Why personal auto denies a work claim
Personal auto policies are written for personal use and commonly exclude or limit business use. If you regularly use a truck and trailer for landscaping, an insurer can deny a serious work accident on the grounds that the vehicle was being used for business. That leaves you personally responsible for the vehicle damage, the liability to others, and the equipment you were hauling, which is a large and avoidable exposure.
What commercial auto covers
Commercial auto covers the trucks and trailers you use for your landscaping business, including liability for accidents and physical damage to the vehicles, and it can schedule your trailers and address towing. It is written for exactly the business use a personal policy excludes, so a work accident is actually covered. It also coordinates with your tools and equipment coverage for the gear you haul.

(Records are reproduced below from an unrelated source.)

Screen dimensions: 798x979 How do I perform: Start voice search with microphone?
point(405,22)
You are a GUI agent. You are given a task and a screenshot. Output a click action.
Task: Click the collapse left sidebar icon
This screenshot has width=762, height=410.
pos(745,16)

Employees, 1099 crew, and hired non-owned auto
If employees or 1099 workers drive their own vehicles for your business, your commercial auto on owned trucks does not automatically cover that. Hired and non-owned auto covers your business’s liability arising from that driving, which matters for a crew where several people drive to jobs. Leaving it out is a common gap for a growing landscaping operation.
Questions to ask your advisor
- Is my work truck on a commercial auto policy or a personal one?
- Are my trailers scheduled and covered?
- Do employees or 1099 crew drive their own vehicles for work?
- Do I have hired and non-owned auto for that driving?
- Is the equipment I haul covered in transit?
Running a landscaping work truck on a personal auto policy is one of the most common and most expensive gaps in the trade, and it stays invisible until a claim is denied. Commercial auto covers the business use a personal policy excludes, and hired and non-owned auto covers the crew who drive their own vehicles. Moving the truck to the right policy is a small change that prevents a large out-of-pocket loss.